--- EXCERPTED DATA Enclosed Below ---

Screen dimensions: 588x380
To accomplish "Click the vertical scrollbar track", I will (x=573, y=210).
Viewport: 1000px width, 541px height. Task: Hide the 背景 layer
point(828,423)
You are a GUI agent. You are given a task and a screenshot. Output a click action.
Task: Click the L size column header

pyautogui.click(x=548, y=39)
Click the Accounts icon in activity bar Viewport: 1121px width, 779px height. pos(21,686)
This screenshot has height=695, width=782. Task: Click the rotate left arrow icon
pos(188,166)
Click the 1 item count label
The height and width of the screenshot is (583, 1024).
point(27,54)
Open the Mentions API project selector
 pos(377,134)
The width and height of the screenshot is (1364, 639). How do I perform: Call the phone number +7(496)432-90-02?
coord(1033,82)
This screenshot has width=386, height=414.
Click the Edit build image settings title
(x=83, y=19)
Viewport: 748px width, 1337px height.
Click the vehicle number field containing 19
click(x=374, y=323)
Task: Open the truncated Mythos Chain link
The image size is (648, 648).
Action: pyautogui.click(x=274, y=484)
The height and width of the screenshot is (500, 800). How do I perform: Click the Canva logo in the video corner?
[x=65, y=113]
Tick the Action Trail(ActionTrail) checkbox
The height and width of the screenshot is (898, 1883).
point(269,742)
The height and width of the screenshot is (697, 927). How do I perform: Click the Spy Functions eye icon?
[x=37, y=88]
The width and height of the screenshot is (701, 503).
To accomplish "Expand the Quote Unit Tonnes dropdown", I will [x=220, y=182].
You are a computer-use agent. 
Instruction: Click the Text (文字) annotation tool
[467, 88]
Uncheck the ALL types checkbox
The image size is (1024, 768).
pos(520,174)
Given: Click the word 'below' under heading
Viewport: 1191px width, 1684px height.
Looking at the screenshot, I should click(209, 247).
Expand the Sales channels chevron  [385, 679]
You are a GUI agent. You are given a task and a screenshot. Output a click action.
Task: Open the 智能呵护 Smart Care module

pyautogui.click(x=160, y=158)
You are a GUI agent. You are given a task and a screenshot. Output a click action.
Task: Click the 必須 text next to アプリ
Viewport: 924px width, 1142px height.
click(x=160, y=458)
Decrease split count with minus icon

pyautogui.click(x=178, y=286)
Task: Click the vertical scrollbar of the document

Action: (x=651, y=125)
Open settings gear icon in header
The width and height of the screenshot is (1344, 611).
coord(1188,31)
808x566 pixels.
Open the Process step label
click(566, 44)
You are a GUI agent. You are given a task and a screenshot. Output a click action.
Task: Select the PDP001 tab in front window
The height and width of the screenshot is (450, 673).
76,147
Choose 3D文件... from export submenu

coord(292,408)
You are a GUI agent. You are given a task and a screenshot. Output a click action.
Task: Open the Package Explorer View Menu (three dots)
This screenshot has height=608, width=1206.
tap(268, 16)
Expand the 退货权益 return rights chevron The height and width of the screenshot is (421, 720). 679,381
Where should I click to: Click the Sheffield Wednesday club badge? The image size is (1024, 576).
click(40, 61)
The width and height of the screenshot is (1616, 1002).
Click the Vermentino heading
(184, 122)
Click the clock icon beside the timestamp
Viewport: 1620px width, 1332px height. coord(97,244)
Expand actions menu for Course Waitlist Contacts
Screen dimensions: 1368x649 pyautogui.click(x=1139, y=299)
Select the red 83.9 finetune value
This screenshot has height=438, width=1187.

--- End of Enclosed EXCERPTED DATA ---

ASSIGNMENT: Give the data back exactly as it stands.

WRITTEN RESPONSE:
Screen dimensions: 588x380
To accomplish "Click the vertical scrollbar track", I will (x=573, y=210).
Viewport: 1000px width, 541px height. Task: Hide the 背景 layer
point(828,423)
You are a GUI agent. You are given a task and a screenshot. Output a click action.
Task: Click the L size column header

pyautogui.click(x=548, y=39)
Click the Accounts icon in activity bar Viewport: 1121px width, 779px height. pos(21,686)
This screenshot has height=695, width=782. Task: Click the rotate left arrow icon
pos(188,166)
Click the 1 item count label
The height and width of the screenshot is (583, 1024).
point(27,54)
Open the Mentions API project selector
 pos(377,134)
The width and height of the screenshot is (1364, 639). How do I perform: Call the phone number +7(496)432-90-02?
coord(1033,82)
This screenshot has width=386, height=414.
Click the Edit build image settings title
(x=83, y=19)
Viewport: 748px width, 1337px height.
Click the vehicle number field containing 19
click(x=374, y=323)
Task: Open the truncated Mythos Chain link
The image size is (648, 648).
Action: pyautogui.click(x=274, y=484)
The height and width of the screenshot is (500, 800). How do I perform: Click the Canva logo in the video corner?
[x=65, y=113]
Tick the Action Trail(ActionTrail) checkbox
The height and width of the screenshot is (898, 1883).
point(269,742)
The height and width of the screenshot is (697, 927). How do I perform: Click the Spy Functions eye icon?
[x=37, y=88]
The width and height of the screenshot is (701, 503).
To accomplish "Expand the Quote Unit Tonnes dropdown", I will [x=220, y=182].
You are a computer-use agent. 
Instruction: Click the Text (文字) annotation tool
[467, 88]
Uncheck the ALL types checkbox
The image size is (1024, 768).
pos(520,174)
Given: Click the word 'below' under heading
Viewport: 1191px width, 1684px height.
Looking at the screenshot, I should click(209, 247).
Expand the Sales channels chevron  [385, 679]
You are a GUI agent. You are given a task and a screenshot. Output a click action.
Task: Open the 智能呵护 Smart Care module

pyautogui.click(x=160, y=158)
You are a GUI agent. You are given a task and a screenshot. Output a click action.
Task: Click the 必須 text next to アプリ
Viewport: 924px width, 1142px height.
click(x=160, y=458)
Decrease split count with minus icon

pyautogui.click(x=178, y=286)
Task: Click the vertical scrollbar of the document

Action: (x=651, y=125)
Open settings gear icon in header
The width and height of the screenshot is (1344, 611).
coord(1188,31)
808x566 pixels.
Open the Process step label
click(566, 44)
You are a GUI agent. You are given a task and a screenshot. Output a click action.
Task: Select the PDP001 tab in front window
The height and width of the screenshot is (450, 673).
76,147
Choose 3D文件... from export submenu

coord(292,408)
You are a GUI agent. You are given a task and a screenshot. Output a click action.
Task: Open the Package Explorer View Menu (three dots)
This screenshot has height=608, width=1206.
tap(268, 16)
Expand the 退货权益 return rights chevron The height and width of the screenshot is (421, 720). 679,381
Where should I click to: Click the Sheffield Wednesday club badge? The image size is (1024, 576).
click(40, 61)
The width and height of the screenshot is (1616, 1002).
Click the Vermentino heading
(184, 122)
Click the clock icon beside the timestamp
Viewport: 1620px width, 1332px height. coord(97,244)
Expand actions menu for Course Waitlist Contacts
Screen dimensions: 1368x649 pyautogui.click(x=1139, y=299)
Select the red 83.9 finetune value
This screenshot has height=438, width=1187.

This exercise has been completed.